Musée de la résistance nationale
Le père de Khuong An Huynh dirigeait une école à Saïgon. Son fils se rendit en France à l’âge de douze ans, fut interne au lycée du Parc de Lyon et sortit ensuite de la Faculté de Toulouse licencié ès lettres.
En 1936, Khuong An Huynh devint à Lyon secrétaire des étudiants communistes qui, la même année pendant les grèves, organisèrent la solidarité avec les travailleurs, en particulier aux usines Berliet.

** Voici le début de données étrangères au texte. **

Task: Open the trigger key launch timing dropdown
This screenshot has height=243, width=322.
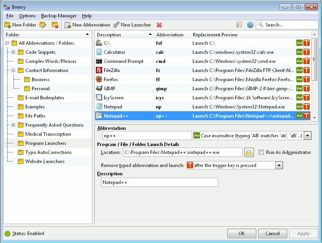Action: point(279,165)
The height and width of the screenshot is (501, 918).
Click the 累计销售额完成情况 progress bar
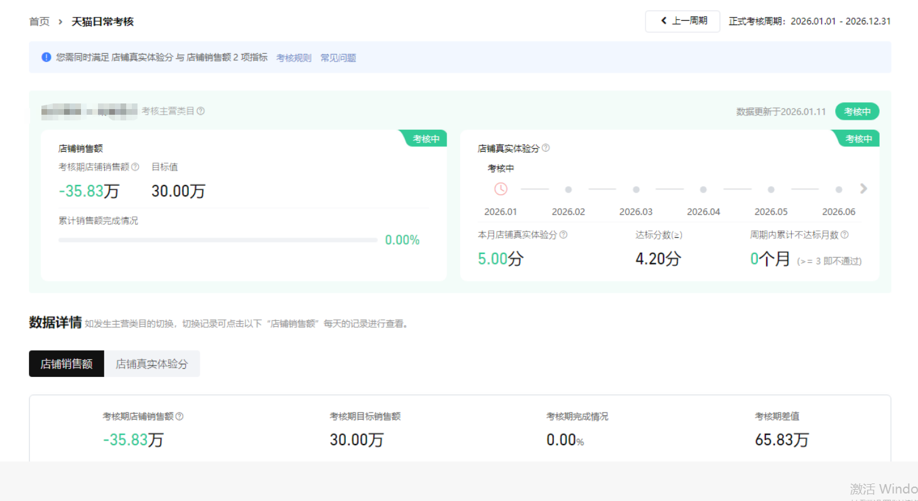[218, 240]
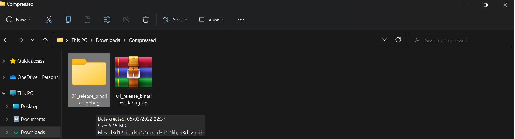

Ce fut, sans doute, à cette époque que Khuong An Huynh fit connaissance et se lia avec Germaine Barjon née Ferrazzini qui militait alors dans l’organisation des Amis de l’Union soviétique et y occupait des responsabilités nationales. Ils vécurent maritalement et eurent un enfant en 1936.
À la fin de l’année 1938, Khuong An Huynh poursuivait ses études et préparait l’agrégation à Paris. À la déclaration de guerre, il participa à la vie clandestine du Parti communiste. De son côté, pour les Amis de l’Union soviétique, Germaine Barjon rétablit les liens entre Paris et la province. Huynh Khuong An, qui écoutait Radio-Moscou, fournissait à Germaine Barjon des éléments permettant la parution illégale de Russie d’aujourd’hui, l’organe des Amis de l’Union soviétique.

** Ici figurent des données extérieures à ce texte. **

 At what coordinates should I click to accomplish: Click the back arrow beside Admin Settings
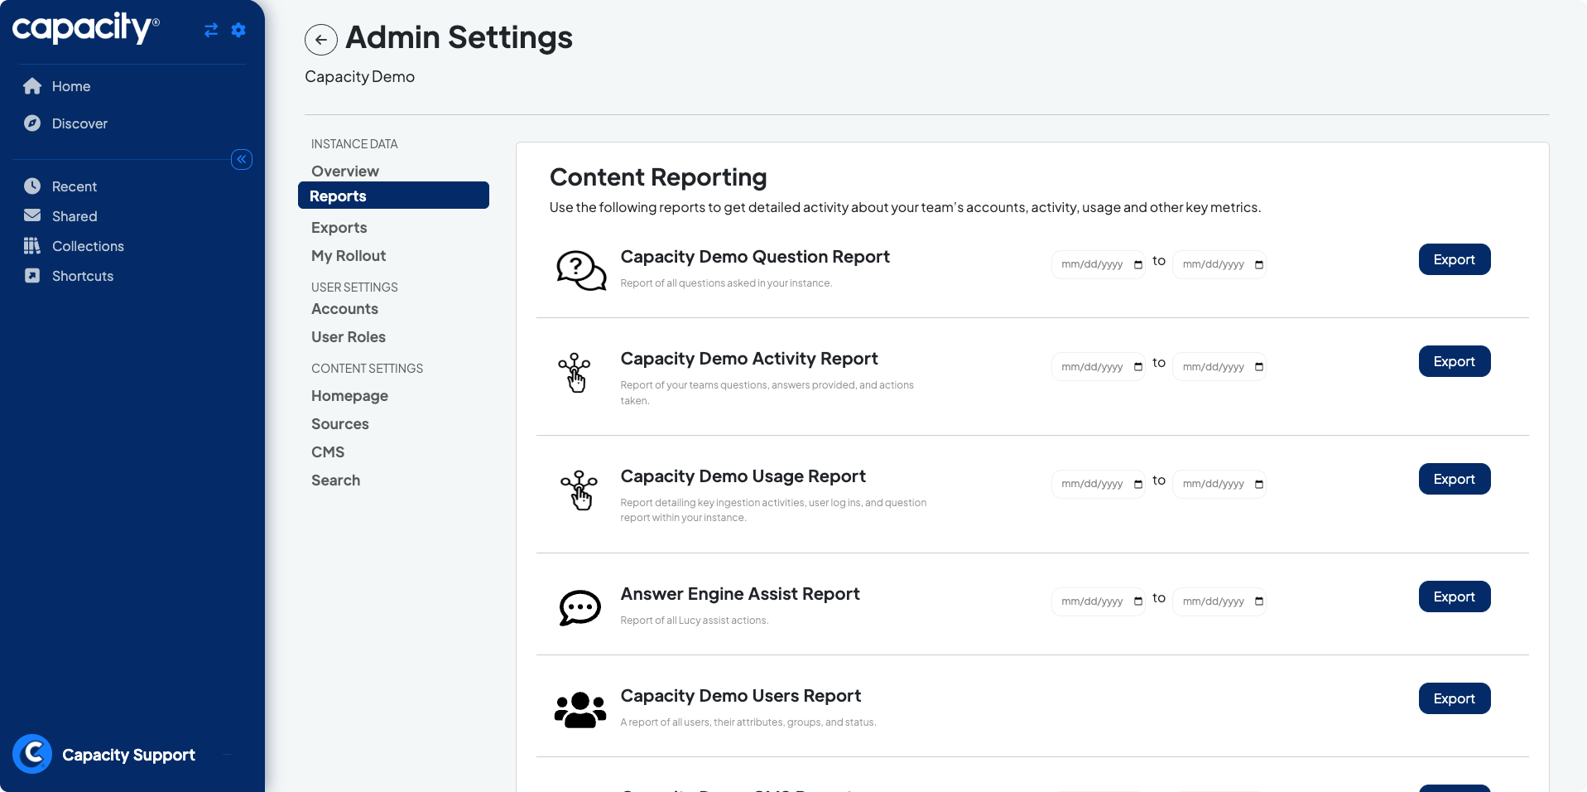(x=320, y=40)
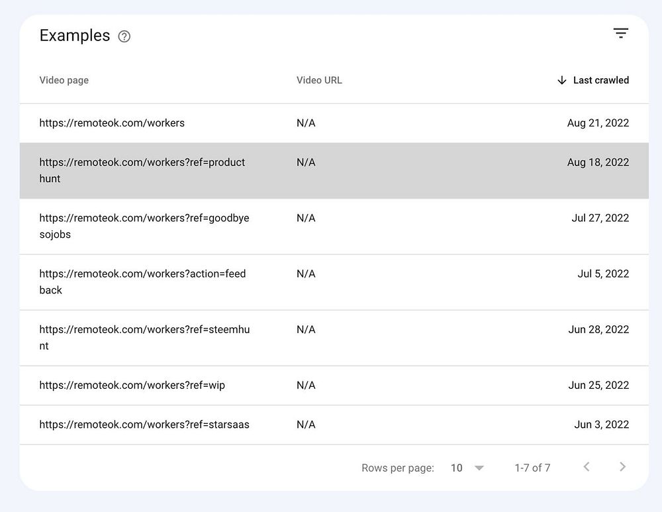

En 1940, il obtint un poste de professeur stagiaire de latin au lycée de Versailles où il fut arrêté le 18 juin 1941 par la police française. Lors de la perquisition qui avait précédé, il déclara vivre de leçons particulières et de ses économies. La police découvrit du matériel de propagande, de l’argent et des habits appartenant à un certain « Michel » qui selon la police était Karl Becker, ancien député communiste au landtag de Prusse, vivant avec une communiste allemande qui fut arrêtée sur place. Lors de son interrogatoire, Huynh Khuong An déclara : « Je n’ai jamais appartenu au Parti communiste ni à aucun organisme s’y rattachant. » Emprisonné à la Santé, il fut interné, le 13 juillet, au camp de Choisel. Livré aux Allemands à Châteaubriant, il a été fusillé le 22 octobre 1941 comme otage en représailles à l’attentat de Nantes contre l’officier Hotz.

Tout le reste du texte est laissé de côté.